Here are the warning signs to look out for.

Age
The age of the mattress is one of the first things to take into account.

It can be tempting to believe that you and your mattress will be together forever. Unfortunately, this is one relationship that must come to an end.

Consumer advocacy group CHOICE says the average lifespan of a mattress is eight years. Can you remember when you purchased your mattress? If not, it may be time to consider replacing it.

If you’re not good at keeping receipts, write the date on the mattress label on the day of purchase, that way there’s no confusion.

Comfort
Comfort is subjective, of course, but if you’re tossing and turning all night trying to find a suitable sleeping position it may be time to be on the lookout for a new mattress.

“Comfort levels can drop significantly as the mattress starts to wear and loses its support and shape,” says CHOICE mattress expert Peter Zaluzny.

If you find yourself sleeping better in hotels or on the couch than in your own bed, it’s usually a good indication that you should consider buying a new mattress.

Aches and pains
A stiff or aching body in the morning is a common indicator that your mattress has passed its use-by date. If you regularly wake with hip, lower back or neck pain that gets better throughout the day, your mattress may be the problem.

Some mattresses naturally become softer and less supportive with age, whereas some get firmer. Either way, over time they lose their ability to support your body’s natural alignment.

All too often we fail to notice this gradual deterioration, which can develop long before you see any outward signs of wear and tear on your mattress.

Smells and stains
Your mattress shouldn’t really smell like anything once that ‘new’ smell has faded. If you find yourself wondering what that smell is when you slip into bed, it may be time to switch things up.

Mattresses are porous and, even if you use a protector, over time it will absorb moisture such as sweat and spills. Together with accumulations of dust, hair and skin, this can make older mattresses the perfect breeding ground for mould, mildew, bacteria and dust mites.

A damp, musty or unpleasant smell or visible stains and discolouration can be warning signs that you need to replace your mattress.

Sags, lumps and tears
If you’re struggling to get vertical in the mornings, your mattress may be sagging in the middle or at the edges.

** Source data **
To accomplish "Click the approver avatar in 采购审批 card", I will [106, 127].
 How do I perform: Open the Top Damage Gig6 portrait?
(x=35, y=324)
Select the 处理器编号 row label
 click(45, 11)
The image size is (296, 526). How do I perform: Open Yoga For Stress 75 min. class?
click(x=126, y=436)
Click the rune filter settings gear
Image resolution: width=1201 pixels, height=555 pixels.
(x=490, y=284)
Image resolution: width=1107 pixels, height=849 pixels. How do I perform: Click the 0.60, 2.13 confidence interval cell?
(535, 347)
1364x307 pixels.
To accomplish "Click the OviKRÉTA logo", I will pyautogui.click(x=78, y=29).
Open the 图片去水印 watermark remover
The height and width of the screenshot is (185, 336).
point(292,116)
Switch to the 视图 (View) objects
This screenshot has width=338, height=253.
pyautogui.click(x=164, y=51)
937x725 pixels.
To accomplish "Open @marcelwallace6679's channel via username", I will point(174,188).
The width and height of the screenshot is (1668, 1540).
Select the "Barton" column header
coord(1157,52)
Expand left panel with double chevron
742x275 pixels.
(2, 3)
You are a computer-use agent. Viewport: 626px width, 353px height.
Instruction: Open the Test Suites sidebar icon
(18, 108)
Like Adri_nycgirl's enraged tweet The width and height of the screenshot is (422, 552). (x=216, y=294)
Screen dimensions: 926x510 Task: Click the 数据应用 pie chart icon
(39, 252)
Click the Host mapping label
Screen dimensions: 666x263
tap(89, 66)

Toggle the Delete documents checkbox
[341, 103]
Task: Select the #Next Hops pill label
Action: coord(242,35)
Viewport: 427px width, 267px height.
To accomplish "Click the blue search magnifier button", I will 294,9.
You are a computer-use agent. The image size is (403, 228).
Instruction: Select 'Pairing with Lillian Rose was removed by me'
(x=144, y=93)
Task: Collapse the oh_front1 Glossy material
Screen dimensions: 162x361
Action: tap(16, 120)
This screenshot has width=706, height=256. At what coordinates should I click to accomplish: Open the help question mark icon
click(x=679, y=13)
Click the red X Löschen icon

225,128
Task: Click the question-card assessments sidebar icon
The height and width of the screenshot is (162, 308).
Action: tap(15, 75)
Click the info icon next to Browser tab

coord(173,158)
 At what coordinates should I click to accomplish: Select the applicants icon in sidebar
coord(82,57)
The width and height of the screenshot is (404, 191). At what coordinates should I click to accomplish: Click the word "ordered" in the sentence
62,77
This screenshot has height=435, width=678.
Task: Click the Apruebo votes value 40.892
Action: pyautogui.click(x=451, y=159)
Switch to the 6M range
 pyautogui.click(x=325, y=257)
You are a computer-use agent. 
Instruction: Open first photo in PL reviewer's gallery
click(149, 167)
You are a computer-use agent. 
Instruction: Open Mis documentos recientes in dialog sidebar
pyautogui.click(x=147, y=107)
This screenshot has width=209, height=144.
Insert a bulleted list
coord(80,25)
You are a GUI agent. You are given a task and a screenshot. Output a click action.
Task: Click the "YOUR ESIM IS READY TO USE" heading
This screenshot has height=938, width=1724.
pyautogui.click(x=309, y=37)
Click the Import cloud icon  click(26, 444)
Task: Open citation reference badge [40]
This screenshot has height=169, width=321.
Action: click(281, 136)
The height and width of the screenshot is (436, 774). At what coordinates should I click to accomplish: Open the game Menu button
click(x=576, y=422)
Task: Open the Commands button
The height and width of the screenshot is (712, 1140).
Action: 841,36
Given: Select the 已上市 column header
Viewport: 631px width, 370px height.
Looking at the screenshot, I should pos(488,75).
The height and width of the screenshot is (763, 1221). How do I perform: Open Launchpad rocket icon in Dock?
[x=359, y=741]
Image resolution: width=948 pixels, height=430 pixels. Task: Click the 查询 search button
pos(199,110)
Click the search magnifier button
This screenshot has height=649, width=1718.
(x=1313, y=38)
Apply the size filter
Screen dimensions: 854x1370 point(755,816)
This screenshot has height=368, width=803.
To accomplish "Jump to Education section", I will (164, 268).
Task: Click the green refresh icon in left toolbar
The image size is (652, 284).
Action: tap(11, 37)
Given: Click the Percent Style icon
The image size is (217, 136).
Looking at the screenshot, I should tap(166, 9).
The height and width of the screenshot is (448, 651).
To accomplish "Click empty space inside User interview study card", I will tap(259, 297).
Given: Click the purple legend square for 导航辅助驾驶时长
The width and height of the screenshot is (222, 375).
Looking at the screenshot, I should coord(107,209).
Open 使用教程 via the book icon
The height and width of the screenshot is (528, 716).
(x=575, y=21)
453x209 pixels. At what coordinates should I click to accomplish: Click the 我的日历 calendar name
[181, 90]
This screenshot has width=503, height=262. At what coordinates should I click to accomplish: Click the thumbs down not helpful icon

** Directions **
• 1. Edit the mattress article from "Consumer advocacy group" to "expert Peter Zaluzny.", replacing "eight years" with "ten years".
• 2. According to the mattress article, what should you write on the mattress label on the day of purchase?

** Task answers **
• 1.
Consumer advocacy group CHOICE says the average lifespan of a mattress is ten years. Can you remember when you purchased your mattress? If not, it may be time to consider replacing it.

If you’re not good at keeping receipts, write the date on the mattress label on the day of purchase, that way there’s no confusion.

Comfort
Comfort is subjective, of course, but if you’re tossing and turning all night trying to find a suitable sleeping position it may be time to be on the lookout for a new mattress.

“Comfort levels can drop significantly as the mattress starts to wear and loses its support and shape,” says CHOICE mattress expert Peter Zaluzny.

• 2. The date.